The in-process cluster setup is frequently used in our unit testing. Here is
[one example](https://github.com/tensorflow/tensorflow/blob/7621d31921c2ed979f212da066631ddfda37adf5/tensorflow/python/distribute/coordinator/cluster_coordinator_test.py#L437).

## Instantiate a `ParameterServerStrategy`

Before we dive into the training code, let's instantiate a `ParameterServerStrategy` object. Note that this is needed regardless of whether you are proceeding with a custom training loop or `Model.fit`. `variable_partitioner` argument will be explained in the [next section](#variable-sharding).

In [5]:
variable_partitioner = (
    tf.distribute.experimental.partitioners.FixedShardsPartitioner(
        num_shards=NUM_PS))

strategy = tf.distribute.experimental.ParameterServerStrategy(
    cluster_resolver,
    variable_partitioner=variable_partitioner)

INFO:tensorflow:`tf.distribute.experimental.ParameterServerStrategy` is initialized with cluster_spec: ClusterSpec({'ps': ['localhost:18923', 'localhost:24530'], 'worker': ['localhost:19174', 'localhost:22565', 'localhost:23430']})


INFO:tensorflow:ParameterServerStrategyV2 is now connecting to cluster with cluster_spec: ClusterSpec({'ps': ['localhost:18923', 'localhost:24530'], 'worker': ['localhost:19174', 'localhost:22565', 'localhost:23430']})


INFO:tensorflow:ParameterServerStrategy (CentralStorageStrategy if you are using a single machine) with compute_devices = ['/job:chief/replica:0/task:0/device:CPU:0'], variable_device = '/job:chief/replica:0/task:0/device:CPU:0'


INFO:tensorflow:Number of GPUs on workers: 0


In order to use GPUs for training, allocate GPUs visible to each worker.
`ParameterServerStrategy` will use all the available GPUs on each worker,
with the restriction that all workers should have the same number of GPUs
available. 

### Variable sharding

Variable sharding refers to splitting a variable into multiple smaller
variables. We call these smaller variables *shard*s. Variable sharding may be
useful to distribute the network load when accessing these shards. It is also
useful to distribute computation and storage of a normal variable across
multiple parameter servers.

To enable variable sharding, you can pass in a `variable_partitioner` when
constructing a `ParameterServerStrategy` object. The `variable_partitioner` will
be invoked every time when a variable is created and it is expected to return
the number of shards along each dimension of the variable. Some out-of-box
`variable_partitioner`s are provided such as
`tf.distribute.experimental.partitioners.FixedShardsPartitioner`.

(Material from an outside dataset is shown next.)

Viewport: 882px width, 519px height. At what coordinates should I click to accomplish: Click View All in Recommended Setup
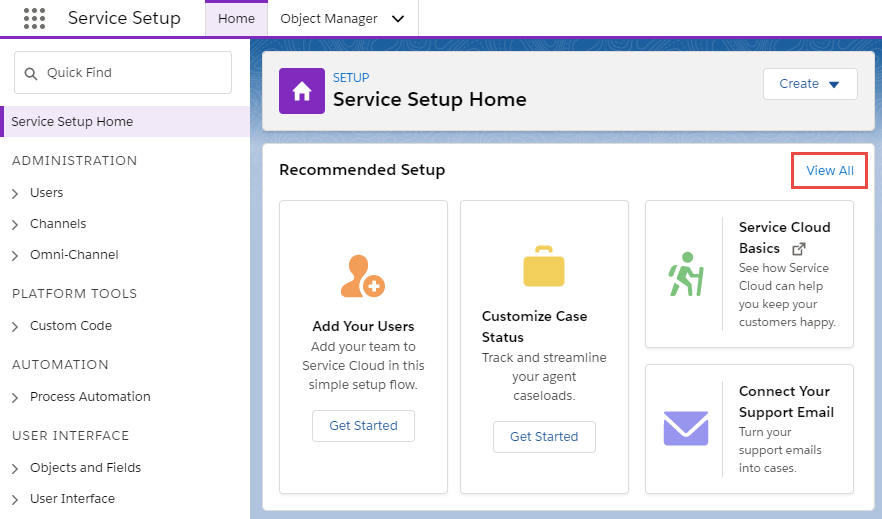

When a `variable_partitioner` is passed in and if you create a variable directly
under `strategy.scope()`, it will become a container type with a `variables`
property which provides access to the list of shards. In most cases, this
container will be automatically converted to a Tensor by concatenating all the
shards. As a result, it can be used as a normal variable. On the other hand,
some TensorFlow methods such as `tf.nn.embedding_lookup` provide efficient
implementation for this container type and in these methods automatic
concatenation will be avoided.

Please see the API docstring of `ParameterServerStrategy` for more details.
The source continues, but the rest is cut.